AVAILABLE RECORDS
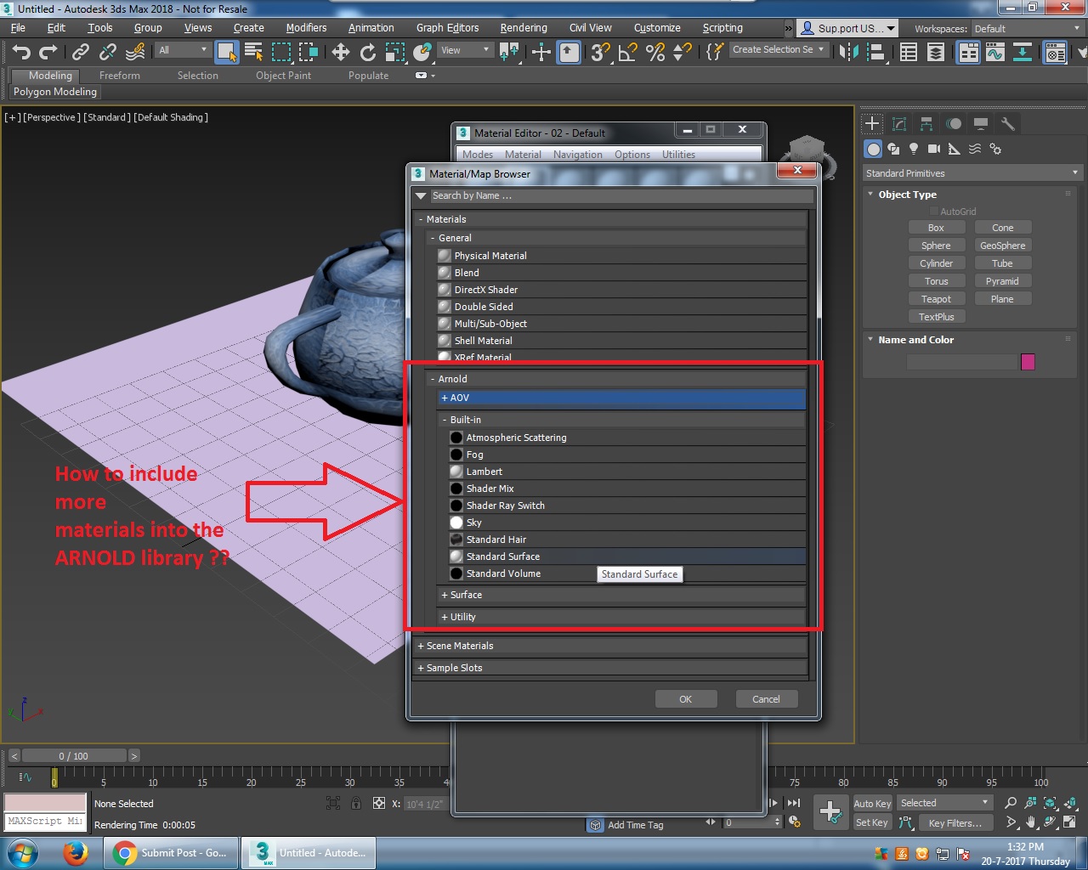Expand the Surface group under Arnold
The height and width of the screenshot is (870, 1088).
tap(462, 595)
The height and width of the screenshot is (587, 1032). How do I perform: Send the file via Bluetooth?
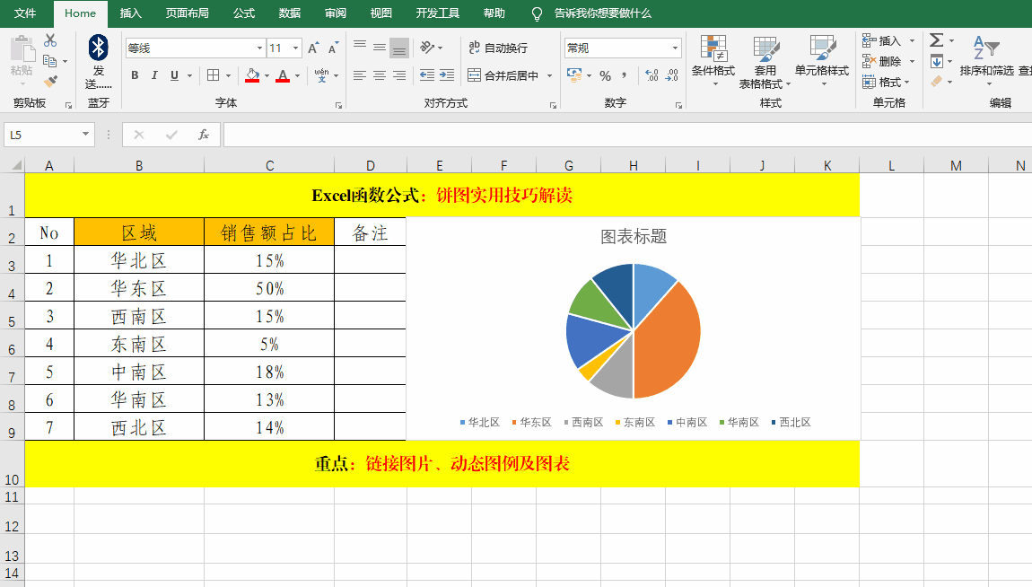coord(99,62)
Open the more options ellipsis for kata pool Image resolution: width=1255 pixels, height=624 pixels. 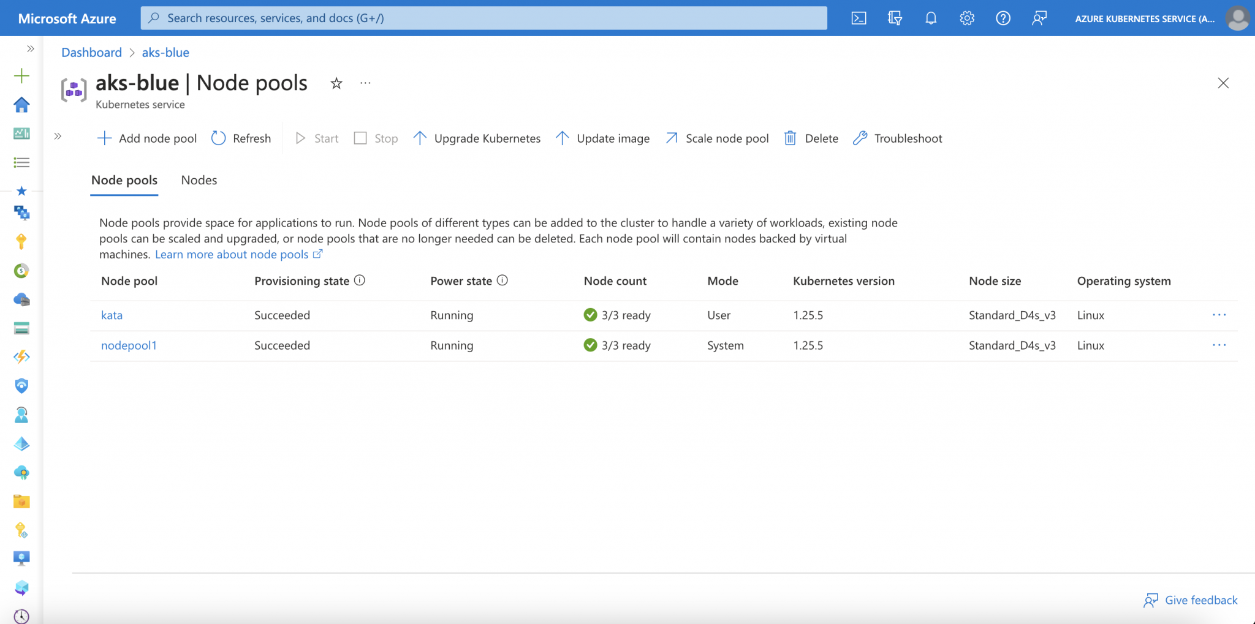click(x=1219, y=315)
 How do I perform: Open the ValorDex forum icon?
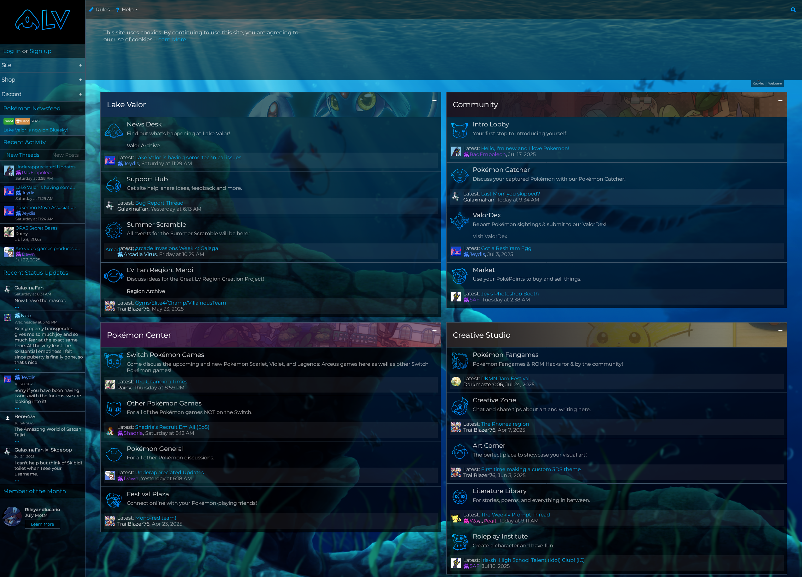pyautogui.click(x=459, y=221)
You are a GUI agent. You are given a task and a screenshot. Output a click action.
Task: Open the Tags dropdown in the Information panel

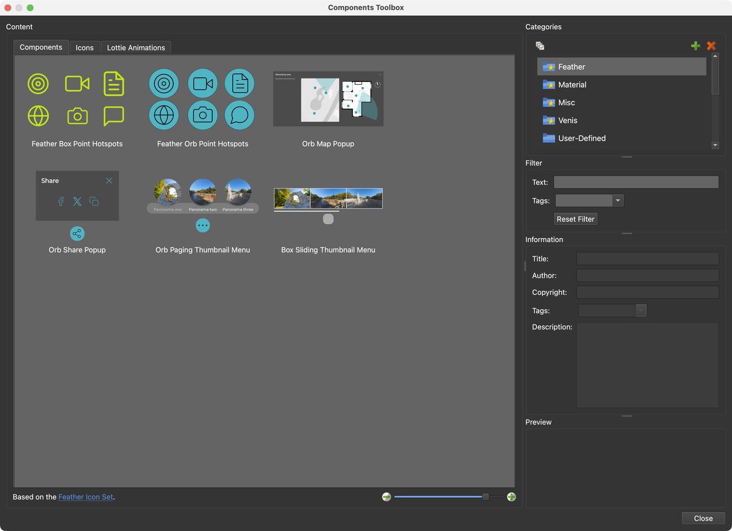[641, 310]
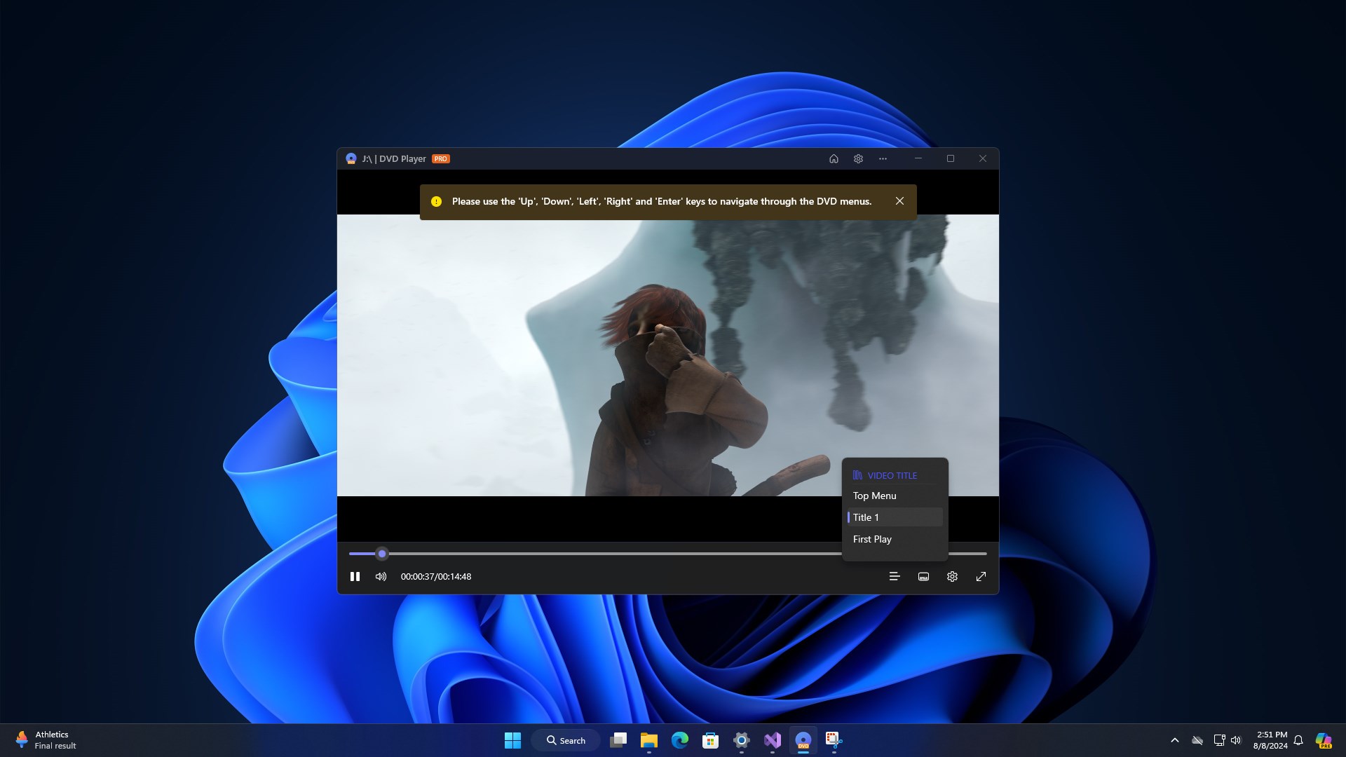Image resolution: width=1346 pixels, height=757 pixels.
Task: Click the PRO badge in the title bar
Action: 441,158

==

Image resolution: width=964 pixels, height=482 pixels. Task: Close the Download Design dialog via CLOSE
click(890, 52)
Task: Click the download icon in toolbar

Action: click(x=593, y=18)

THE TASK
Output the rows from the line containing "You are a GUI" through the line containing "Action: 441,158", both included, reproducing each line exactly and leaving out the pictures.

EXPECTED ANSWER
You are a GUI agent. You are given a task and a screenshot. Output a click action.
Task: Open the Tags dropdown in the Information panel

[641, 310]
Image resolution: width=1346 pixels, height=757 pixels.
Task: Click the PRO badge in the title bar
Action: 441,158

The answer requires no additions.